Ce sont là nos principales préoccupations. Parmi les autres inquiétudes que nous nourrissons, citons les restrictions imposées relativement au siège de service depuis le 11 septembre et le fait que cela soit peu commode pour nos membres voyageant beaucoup. Ils ont le sentiment que le poste d'équipage serait beaucoup plus sûr si l'on ajoutait un autre membre d'équipage plutôt qu'en les empêchant d'y être. Encore une fois, nous constatons cependant que cette technologie d'identification contribue également à la solution du problème.

Le sénateur Kinsella: Je voudrais vous poser une dernière question à ce chapitre. Aux fins de la comparaison en matière de sécurité des aéroports, dans un pays comme l'Australie, les cibles des attaques terroristes sont-elles sensiblement différentes lorsqu'elles sont examinées à partir de ce côté du monde? Nous savons ce qui s'est passé lors de la tragédie du mois de septembre dernier. L'évaluation des cibles potentielles doit-elle vraiment être prise en compte? Comment cela se traduit-il? Je crois comprendre que tous les vols en partance du Canada peuvent atteindre New York ou Washington, mais dans le cas de ceux quittant l'Australie, ce serait un peu plus difficile. En ce qui concerne vos collègues les pilotes du monde entier, y a-t-il une différence entre ce que fait SAS ou Air Italia et ce qui se passe au Canada, aux États-Unis ou au Mexique?

M. Laflamme: Il existe certainement des différences dans d'autres parties du monde. Toutefois, l'Organisation de l'aviation civile internationale, à la suite du 11 septembre, a tenu sa réunion qu'elle tient tous les trois ans, à la fin du mois de septembre de l'année passée et, compte tenu des événements du 11 septembre, les questions de sécurité ont constitué le sujet principal de discussion. L'OACI a beaucoup œuvré à la consolidation des normes internationales de sécurité qui s'appliquent à tous les États contractants, ce qui comprend essentiellement tous les pays du monde.
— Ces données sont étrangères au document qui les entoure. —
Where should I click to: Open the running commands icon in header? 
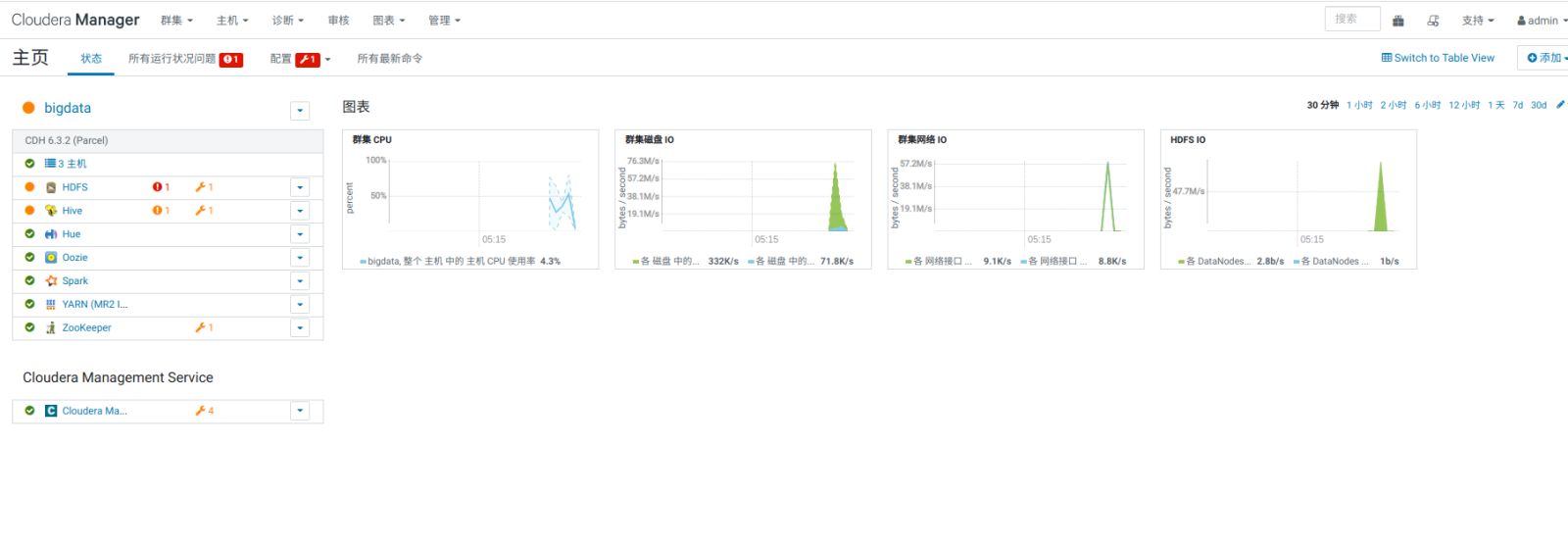coord(1433,21)
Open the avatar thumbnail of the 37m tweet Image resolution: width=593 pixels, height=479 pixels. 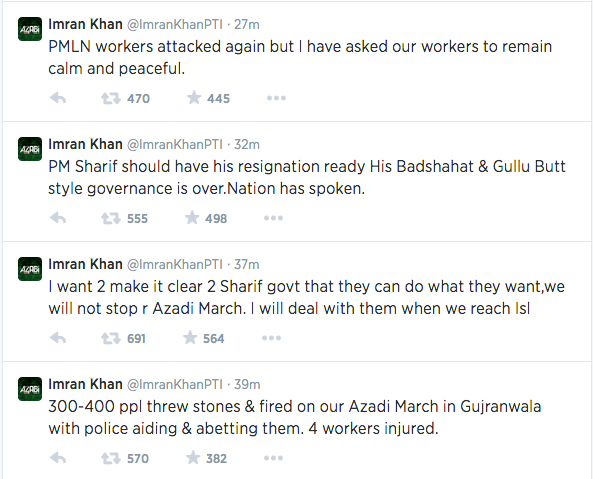point(30,269)
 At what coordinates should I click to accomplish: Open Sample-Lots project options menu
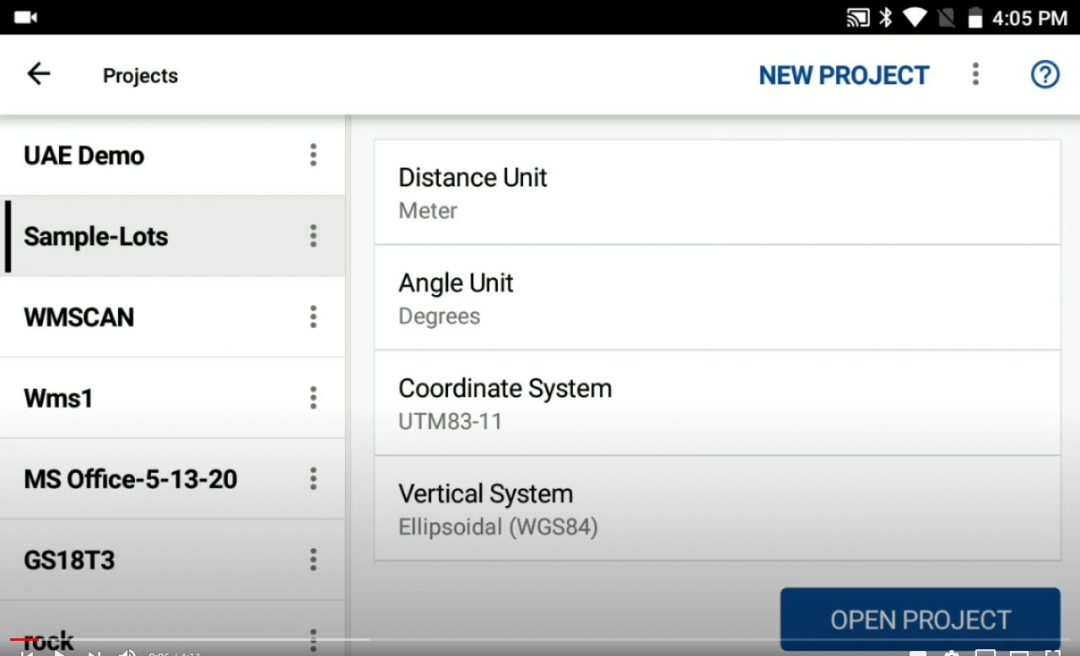[x=313, y=236]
En ce sens, la sécurité a été améliorée et renforcée à l'échelle internationale.

Il est certain que les États-Unis constituent la première cible des terroristes et, compte tenu de la proximité géographique du Canada, ce dernier doit s'inquiéter de cette situation. Je crois que le Royaume-Uni et peut-être d'autres pays d'Europe occidentale constituent d'autres cibles majeures. Autrement dit, je pense que l'importance de la menace est moindre. Je ne suis pas un expert du renseignement, mais je crois qu'il est très important pour la préservation de la sécurité aérienne de disposer de renseignements concernant le niveau de menace et la mobilisation des ressources à ces zones définies de risque.

Le sénateur LaPierre: Avez-vous dit que les sénateurs ne constituaient pas de risques de sécurité, ou l'ai-je rêvé?
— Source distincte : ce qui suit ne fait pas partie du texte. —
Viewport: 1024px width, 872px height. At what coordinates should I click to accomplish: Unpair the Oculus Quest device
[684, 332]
M. Laflamme: Je suis sûr que les sénateurs ne constituent pas un risque de sécurité.

Le président: Il ne nous connaît pas très bien. N'est-ce pas?
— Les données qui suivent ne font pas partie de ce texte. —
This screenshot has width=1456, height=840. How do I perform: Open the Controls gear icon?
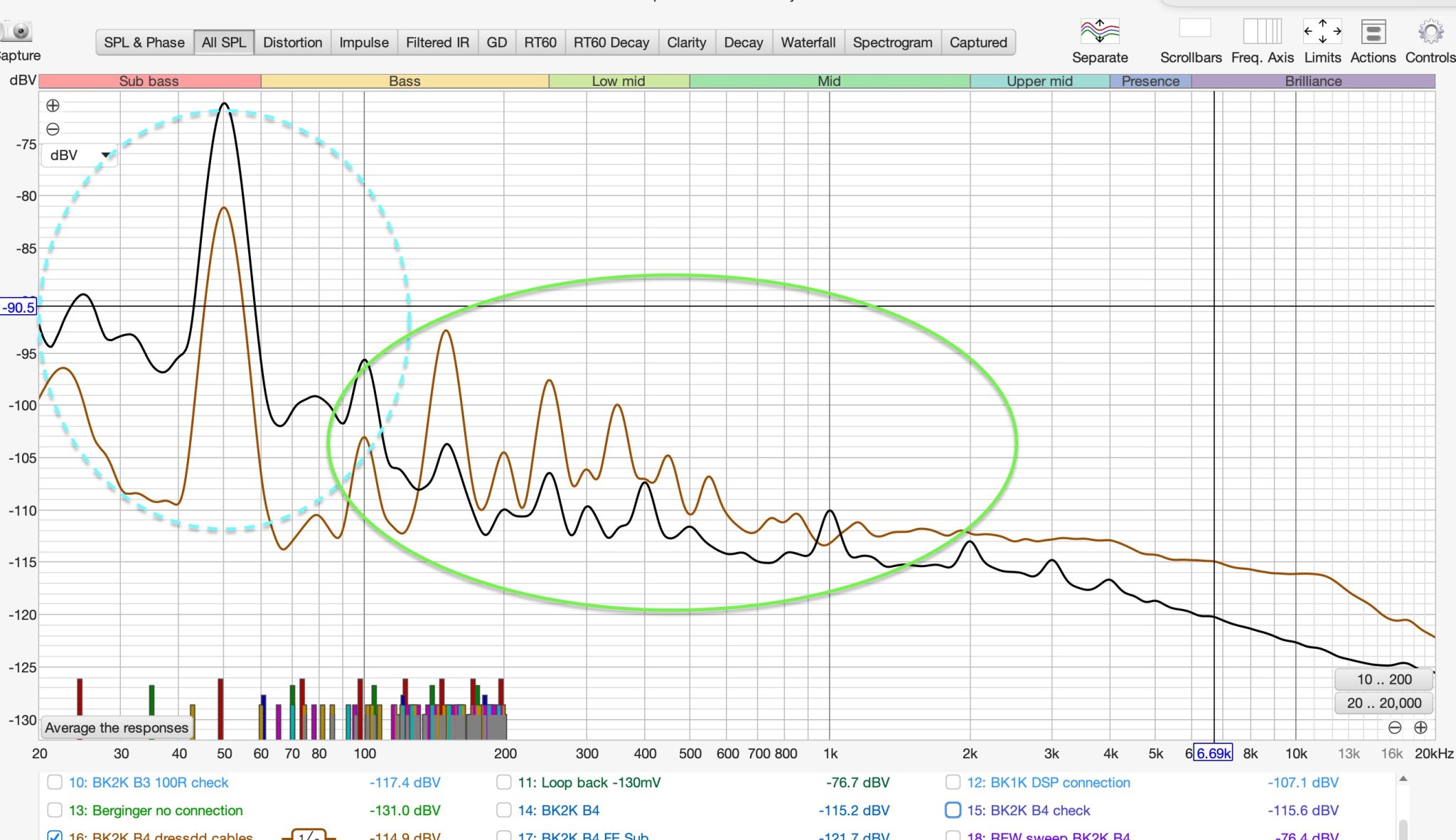1430,32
Le sénateur LaPierre: J'ai pensé lui présenter quelques sénateurs, surtout ceux de l'autre côté de la Chambre — mais c'est là une autre affaire.

C'était une plaisanterie.

Monsieur, je voudrais vous parler de l'accès aux aéronefs. Je crois comprendre que cela vous ennuie d'être quand même assujetti à cela, même après avoir suivi une formation et fait tout ce qui peut être fait et quand tout le monde sait qui vous êtes. Je pense, cependant, que c'est nécessaire. Ce qui vous ennuie, et je crois à juste titre, c'est le fait que beaucoup de gens aient accès à l'aéronef et qu'ils puissent le faire sauter aussi facilement que vous le pouvez et pourtant, eux ne sont pas assujettis à ce traitement.

Nous avons entendu des témoignages sur la période où il semblerait que cet aspect des choses ait été déficient, comme vous l'avez démontré ce matin.

Est-ce le cas de tous les aéroports canadiens?

M. Laflamme: Oui, sénateur, nous croyons que c'est le cas de tous les aéroports canadiens. Essentiellement, cette situation se répète dans tous les aéroports du Canada, et même dans ceux des États-Unis.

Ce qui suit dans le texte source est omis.